§ **Aim of the task**: Using the data below, copy each line that includes the word "Mate".

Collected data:
______

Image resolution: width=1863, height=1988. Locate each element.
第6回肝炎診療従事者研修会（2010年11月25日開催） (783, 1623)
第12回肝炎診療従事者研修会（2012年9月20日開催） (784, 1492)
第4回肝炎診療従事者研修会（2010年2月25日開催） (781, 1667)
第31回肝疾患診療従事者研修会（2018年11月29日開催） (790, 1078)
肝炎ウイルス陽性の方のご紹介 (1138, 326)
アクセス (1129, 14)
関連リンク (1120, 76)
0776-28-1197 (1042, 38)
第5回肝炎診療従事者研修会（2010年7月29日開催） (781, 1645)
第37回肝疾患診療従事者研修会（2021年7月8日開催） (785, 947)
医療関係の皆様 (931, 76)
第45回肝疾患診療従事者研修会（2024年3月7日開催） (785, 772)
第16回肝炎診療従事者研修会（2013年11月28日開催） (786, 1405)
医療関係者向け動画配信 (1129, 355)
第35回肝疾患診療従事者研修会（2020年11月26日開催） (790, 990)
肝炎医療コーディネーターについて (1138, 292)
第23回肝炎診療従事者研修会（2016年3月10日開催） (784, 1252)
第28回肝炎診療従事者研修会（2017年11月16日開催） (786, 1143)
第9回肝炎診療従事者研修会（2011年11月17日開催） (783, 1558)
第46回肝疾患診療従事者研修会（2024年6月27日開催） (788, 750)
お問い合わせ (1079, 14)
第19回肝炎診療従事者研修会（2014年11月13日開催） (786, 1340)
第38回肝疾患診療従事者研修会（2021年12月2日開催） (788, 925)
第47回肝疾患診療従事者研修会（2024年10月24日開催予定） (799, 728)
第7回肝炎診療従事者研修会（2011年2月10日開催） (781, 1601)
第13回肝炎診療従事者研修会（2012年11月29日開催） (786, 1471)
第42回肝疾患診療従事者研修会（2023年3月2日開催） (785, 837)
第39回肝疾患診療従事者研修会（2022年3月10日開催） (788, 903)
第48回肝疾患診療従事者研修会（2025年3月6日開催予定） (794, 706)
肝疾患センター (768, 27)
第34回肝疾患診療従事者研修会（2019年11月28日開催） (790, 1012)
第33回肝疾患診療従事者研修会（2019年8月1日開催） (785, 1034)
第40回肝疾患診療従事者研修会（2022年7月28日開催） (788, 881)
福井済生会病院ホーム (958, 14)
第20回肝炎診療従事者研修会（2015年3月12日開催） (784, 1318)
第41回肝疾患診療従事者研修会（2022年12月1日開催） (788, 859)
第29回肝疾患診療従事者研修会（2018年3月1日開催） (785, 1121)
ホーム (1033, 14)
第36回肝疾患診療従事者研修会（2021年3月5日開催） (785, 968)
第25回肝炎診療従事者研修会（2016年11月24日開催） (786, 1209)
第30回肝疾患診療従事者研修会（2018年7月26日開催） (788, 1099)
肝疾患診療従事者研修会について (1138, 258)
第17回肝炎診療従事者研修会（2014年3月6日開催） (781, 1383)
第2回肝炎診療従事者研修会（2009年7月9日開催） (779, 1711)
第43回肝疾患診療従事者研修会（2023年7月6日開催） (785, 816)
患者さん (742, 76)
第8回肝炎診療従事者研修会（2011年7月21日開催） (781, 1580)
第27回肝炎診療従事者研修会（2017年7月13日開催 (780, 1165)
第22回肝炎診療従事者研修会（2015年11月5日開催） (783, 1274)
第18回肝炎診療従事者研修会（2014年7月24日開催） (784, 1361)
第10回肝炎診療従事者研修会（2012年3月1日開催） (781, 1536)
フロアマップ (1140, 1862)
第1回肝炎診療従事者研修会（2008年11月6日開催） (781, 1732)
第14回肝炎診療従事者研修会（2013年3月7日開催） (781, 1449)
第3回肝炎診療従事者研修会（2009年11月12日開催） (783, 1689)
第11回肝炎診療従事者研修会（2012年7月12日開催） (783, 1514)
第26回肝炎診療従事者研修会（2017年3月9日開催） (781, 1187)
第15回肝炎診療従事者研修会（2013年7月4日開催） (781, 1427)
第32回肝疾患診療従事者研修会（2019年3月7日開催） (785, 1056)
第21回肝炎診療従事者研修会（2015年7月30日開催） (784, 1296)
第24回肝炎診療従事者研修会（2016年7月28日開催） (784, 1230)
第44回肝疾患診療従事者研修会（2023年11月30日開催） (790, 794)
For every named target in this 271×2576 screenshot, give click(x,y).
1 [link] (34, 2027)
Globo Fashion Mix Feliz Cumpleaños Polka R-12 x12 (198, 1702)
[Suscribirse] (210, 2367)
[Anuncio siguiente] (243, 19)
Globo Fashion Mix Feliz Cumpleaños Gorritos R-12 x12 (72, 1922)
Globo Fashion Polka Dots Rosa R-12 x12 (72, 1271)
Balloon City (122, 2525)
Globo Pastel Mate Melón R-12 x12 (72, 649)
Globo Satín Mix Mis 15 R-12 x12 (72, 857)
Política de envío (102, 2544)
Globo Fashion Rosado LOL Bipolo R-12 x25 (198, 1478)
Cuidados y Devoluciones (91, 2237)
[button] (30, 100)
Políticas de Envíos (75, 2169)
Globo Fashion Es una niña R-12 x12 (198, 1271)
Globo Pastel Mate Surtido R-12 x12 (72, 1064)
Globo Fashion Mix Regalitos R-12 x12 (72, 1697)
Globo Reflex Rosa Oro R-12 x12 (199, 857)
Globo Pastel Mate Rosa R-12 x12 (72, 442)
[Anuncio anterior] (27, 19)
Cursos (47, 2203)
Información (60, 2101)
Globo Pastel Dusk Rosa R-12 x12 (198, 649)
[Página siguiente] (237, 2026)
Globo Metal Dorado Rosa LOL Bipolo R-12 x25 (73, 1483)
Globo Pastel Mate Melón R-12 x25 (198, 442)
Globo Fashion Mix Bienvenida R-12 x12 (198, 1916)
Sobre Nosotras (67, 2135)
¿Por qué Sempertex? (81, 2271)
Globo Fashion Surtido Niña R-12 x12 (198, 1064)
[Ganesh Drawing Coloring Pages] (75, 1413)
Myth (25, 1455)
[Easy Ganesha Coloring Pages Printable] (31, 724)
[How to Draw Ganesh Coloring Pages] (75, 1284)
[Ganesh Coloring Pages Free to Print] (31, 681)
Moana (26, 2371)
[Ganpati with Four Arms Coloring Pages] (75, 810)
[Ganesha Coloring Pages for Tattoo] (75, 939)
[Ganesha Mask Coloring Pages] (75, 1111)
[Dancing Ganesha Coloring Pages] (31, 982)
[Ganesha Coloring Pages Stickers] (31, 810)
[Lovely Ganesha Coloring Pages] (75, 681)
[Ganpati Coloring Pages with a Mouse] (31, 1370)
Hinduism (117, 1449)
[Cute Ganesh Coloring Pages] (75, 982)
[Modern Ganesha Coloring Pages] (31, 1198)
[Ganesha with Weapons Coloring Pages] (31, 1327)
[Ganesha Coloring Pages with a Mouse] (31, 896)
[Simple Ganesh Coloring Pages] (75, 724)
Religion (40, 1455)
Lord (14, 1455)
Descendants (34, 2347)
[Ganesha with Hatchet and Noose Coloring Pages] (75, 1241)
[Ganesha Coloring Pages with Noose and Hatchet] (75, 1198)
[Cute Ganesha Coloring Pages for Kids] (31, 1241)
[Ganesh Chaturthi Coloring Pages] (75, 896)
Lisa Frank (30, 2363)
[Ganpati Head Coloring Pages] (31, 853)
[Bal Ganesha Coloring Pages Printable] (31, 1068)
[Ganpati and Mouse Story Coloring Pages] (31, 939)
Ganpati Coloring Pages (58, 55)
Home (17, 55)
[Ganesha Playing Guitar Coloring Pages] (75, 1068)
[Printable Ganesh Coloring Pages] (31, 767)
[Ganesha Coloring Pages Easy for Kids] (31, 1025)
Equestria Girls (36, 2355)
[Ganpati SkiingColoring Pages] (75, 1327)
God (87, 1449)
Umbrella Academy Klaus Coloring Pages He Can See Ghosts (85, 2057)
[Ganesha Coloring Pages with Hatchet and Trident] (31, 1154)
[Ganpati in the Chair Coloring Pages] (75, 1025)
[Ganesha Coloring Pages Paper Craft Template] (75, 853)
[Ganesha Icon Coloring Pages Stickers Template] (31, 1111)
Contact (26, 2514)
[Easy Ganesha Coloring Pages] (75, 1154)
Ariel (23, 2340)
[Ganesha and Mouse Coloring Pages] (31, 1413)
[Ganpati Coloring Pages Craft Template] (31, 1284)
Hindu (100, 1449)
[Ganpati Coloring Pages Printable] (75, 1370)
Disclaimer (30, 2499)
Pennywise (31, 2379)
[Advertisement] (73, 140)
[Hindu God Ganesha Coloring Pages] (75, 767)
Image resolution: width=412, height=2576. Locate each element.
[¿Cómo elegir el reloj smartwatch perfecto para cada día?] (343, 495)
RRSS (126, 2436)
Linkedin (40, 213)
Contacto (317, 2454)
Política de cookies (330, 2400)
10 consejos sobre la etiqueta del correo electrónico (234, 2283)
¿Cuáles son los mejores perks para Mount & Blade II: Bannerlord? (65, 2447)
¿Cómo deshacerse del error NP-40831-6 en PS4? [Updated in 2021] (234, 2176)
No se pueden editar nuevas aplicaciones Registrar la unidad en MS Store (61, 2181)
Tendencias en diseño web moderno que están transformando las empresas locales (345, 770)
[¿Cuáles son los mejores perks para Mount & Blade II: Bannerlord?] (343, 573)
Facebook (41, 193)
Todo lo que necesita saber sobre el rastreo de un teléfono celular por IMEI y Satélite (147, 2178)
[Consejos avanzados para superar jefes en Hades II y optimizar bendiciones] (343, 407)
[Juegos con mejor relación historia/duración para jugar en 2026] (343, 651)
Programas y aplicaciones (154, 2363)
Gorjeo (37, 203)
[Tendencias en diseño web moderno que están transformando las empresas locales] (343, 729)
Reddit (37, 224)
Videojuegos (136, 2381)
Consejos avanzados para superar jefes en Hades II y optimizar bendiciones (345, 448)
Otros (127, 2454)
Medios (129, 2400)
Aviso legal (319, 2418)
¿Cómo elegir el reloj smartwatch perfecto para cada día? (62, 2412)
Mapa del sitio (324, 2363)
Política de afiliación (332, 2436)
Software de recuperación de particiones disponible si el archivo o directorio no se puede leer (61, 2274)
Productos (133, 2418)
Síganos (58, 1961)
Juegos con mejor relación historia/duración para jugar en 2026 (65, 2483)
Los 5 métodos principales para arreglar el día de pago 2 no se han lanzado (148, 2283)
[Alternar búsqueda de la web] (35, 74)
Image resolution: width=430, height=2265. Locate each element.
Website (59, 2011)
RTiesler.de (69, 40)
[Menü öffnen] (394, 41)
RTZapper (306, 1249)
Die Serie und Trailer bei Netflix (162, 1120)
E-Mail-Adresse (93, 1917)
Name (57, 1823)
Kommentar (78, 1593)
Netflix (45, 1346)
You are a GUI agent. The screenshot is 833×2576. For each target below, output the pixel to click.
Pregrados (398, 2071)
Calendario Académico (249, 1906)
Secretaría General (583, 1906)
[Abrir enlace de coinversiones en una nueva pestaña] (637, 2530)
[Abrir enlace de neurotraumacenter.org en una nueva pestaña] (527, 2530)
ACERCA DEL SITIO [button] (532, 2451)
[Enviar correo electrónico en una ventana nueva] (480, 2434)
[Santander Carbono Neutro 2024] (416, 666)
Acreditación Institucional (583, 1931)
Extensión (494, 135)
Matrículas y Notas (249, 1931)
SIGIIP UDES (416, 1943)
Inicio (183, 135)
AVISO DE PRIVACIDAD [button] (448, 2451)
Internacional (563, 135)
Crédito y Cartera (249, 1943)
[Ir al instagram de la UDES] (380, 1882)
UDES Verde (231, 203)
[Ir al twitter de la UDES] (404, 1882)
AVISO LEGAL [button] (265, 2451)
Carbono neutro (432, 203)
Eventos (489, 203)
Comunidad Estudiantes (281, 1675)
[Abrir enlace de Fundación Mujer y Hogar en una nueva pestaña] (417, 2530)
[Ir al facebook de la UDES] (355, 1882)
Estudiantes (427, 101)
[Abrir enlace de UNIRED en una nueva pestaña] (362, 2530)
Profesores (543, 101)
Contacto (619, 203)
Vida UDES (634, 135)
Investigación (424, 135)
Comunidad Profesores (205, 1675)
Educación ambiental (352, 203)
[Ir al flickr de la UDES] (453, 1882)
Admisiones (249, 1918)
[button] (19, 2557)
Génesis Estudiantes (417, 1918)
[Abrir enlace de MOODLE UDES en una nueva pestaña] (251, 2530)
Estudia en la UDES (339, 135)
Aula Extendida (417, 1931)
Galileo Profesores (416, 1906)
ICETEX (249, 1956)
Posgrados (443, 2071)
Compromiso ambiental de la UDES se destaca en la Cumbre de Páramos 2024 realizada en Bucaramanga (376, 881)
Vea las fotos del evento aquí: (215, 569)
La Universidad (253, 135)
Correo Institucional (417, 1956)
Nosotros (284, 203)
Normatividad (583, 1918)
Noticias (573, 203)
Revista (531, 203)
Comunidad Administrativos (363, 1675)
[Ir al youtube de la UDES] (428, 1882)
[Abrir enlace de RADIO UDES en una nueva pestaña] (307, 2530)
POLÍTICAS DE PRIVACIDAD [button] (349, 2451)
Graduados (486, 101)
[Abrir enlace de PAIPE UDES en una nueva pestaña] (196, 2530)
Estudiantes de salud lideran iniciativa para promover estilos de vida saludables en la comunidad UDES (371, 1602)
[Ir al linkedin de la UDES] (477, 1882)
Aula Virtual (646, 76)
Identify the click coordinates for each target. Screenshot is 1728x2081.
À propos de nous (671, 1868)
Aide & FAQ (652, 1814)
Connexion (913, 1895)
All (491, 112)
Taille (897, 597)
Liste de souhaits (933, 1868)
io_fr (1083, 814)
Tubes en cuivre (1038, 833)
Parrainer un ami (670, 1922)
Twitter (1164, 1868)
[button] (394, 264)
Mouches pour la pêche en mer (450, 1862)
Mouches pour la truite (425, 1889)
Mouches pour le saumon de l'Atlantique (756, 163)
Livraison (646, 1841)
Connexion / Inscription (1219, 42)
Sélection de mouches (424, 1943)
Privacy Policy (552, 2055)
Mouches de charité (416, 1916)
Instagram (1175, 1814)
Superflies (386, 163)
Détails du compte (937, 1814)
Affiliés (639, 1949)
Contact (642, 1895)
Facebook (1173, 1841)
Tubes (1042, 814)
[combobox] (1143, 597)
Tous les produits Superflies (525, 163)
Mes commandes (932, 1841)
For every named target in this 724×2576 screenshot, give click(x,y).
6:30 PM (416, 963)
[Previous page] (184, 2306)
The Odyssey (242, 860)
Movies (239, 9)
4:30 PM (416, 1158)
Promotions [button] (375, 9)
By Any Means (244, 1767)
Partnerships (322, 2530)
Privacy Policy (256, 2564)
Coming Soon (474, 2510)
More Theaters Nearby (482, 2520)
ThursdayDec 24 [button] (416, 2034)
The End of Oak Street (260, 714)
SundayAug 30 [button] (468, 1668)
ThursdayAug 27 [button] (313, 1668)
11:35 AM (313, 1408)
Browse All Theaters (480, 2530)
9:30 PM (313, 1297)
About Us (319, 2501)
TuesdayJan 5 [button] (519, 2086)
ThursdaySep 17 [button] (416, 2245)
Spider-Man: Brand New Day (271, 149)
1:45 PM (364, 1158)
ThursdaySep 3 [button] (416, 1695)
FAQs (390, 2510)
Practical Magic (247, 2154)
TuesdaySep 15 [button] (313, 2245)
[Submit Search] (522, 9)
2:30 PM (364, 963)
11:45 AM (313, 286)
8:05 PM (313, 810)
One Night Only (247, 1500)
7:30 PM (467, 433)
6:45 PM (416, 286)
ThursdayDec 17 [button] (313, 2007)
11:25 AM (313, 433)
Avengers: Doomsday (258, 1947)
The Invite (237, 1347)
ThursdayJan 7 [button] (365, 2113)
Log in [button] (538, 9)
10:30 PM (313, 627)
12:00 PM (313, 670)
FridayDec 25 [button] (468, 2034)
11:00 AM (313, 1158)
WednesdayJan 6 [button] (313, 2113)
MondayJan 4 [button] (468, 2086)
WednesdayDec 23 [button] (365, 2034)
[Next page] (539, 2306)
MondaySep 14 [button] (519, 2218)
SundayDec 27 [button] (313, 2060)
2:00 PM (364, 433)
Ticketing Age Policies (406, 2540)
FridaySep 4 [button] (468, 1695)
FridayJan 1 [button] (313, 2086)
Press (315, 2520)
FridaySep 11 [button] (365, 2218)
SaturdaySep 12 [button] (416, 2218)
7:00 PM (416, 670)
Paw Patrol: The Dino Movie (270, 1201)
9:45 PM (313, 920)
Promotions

______

§ **Output of the exercise**:
Globo Pastel Mate Melón R-12 x12 (72, 649)
Globo Pastel Mate Surtido R-12 x12 (72, 1064)
Globo Pastel Mate Rosa R-12 x12 (72, 442)
Globo Pastel Mate Melón R-12 x25 (198, 442)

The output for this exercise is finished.